*** Opening of EXERCISE DATA ***

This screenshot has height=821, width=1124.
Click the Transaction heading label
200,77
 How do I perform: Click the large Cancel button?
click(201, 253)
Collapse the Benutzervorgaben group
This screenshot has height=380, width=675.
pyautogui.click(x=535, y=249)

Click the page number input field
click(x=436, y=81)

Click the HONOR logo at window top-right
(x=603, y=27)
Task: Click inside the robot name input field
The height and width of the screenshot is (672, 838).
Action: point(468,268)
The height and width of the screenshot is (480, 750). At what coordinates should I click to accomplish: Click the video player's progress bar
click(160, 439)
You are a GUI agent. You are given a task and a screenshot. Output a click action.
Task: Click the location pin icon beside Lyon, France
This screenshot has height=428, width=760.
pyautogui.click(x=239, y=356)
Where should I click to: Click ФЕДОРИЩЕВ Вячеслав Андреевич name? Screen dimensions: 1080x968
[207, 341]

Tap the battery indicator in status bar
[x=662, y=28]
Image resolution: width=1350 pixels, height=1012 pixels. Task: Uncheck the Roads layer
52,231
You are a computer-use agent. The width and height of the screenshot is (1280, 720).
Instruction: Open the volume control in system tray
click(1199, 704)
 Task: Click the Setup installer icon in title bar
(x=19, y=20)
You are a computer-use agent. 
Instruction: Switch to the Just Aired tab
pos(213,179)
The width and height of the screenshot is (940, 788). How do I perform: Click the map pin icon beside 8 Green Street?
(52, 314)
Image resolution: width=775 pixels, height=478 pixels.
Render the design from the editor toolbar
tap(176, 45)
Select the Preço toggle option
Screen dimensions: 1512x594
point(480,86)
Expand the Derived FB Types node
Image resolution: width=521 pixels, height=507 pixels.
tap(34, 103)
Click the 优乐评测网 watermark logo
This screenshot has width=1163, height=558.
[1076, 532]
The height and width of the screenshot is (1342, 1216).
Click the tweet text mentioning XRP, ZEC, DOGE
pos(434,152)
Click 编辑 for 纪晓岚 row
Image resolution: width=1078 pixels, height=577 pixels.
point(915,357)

*** Close of EXERCISE DATA ***

TASK BRIEF:
Each line of the data must be retyped exactly.

TASK ANSWER:
This screenshot has height=821, width=1124.
Click the Transaction heading label
200,77
 How do I perform: Click the large Cancel button?
click(201, 253)
Collapse the Benutzervorgaben group
This screenshot has height=380, width=675.
pyautogui.click(x=535, y=249)

Click the page number input field
click(x=436, y=81)

Click the HONOR logo at window top-right
(x=603, y=27)
Task: Click inside the robot name input field
The height and width of the screenshot is (672, 838).
Action: point(468,268)
The height and width of the screenshot is (480, 750). At what coordinates should I click to accomplish: Click the video player's progress bar
click(160, 439)
You are a GUI agent. You are given a task and a screenshot. Output a click action.
Task: Click the location pin icon beside Lyon, France
This screenshot has height=428, width=760.
pyautogui.click(x=239, y=356)
Where should I click to: Click ФЕДОРИЩЕВ Вячеслав Андреевич name? Screen dimensions: 1080x968
[207, 341]

Tap the battery indicator in status bar
[x=662, y=28]
Image resolution: width=1350 pixels, height=1012 pixels. Task: Uncheck the Roads layer
52,231
You are a computer-use agent. The width and height of the screenshot is (1280, 720).
Instruction: Open the volume control in system tray
click(1199, 704)
 Task: Click the Setup installer icon in title bar
(x=19, y=20)
You are a computer-use agent. 
Instruction: Switch to the Just Aired tab
pos(213,179)
The width and height of the screenshot is (940, 788). How do I perform: Click the map pin icon beside 8 Green Street?
(52, 314)
Image resolution: width=775 pixels, height=478 pixels.
Render the design from the editor toolbar
tap(176, 45)
Select the Preço toggle option
Screen dimensions: 1512x594
point(480,86)
Expand the Derived FB Types node
Image resolution: width=521 pixels, height=507 pixels.
tap(34, 103)
Click the 优乐评测网 watermark logo
This screenshot has width=1163, height=558.
[1076, 532]
The height and width of the screenshot is (1342, 1216).
Click the tweet text mentioning XRP, ZEC, DOGE
pos(434,152)
Click 编辑 for 纪晓岚 row
Image resolution: width=1078 pixels, height=577 pixels.
point(915,357)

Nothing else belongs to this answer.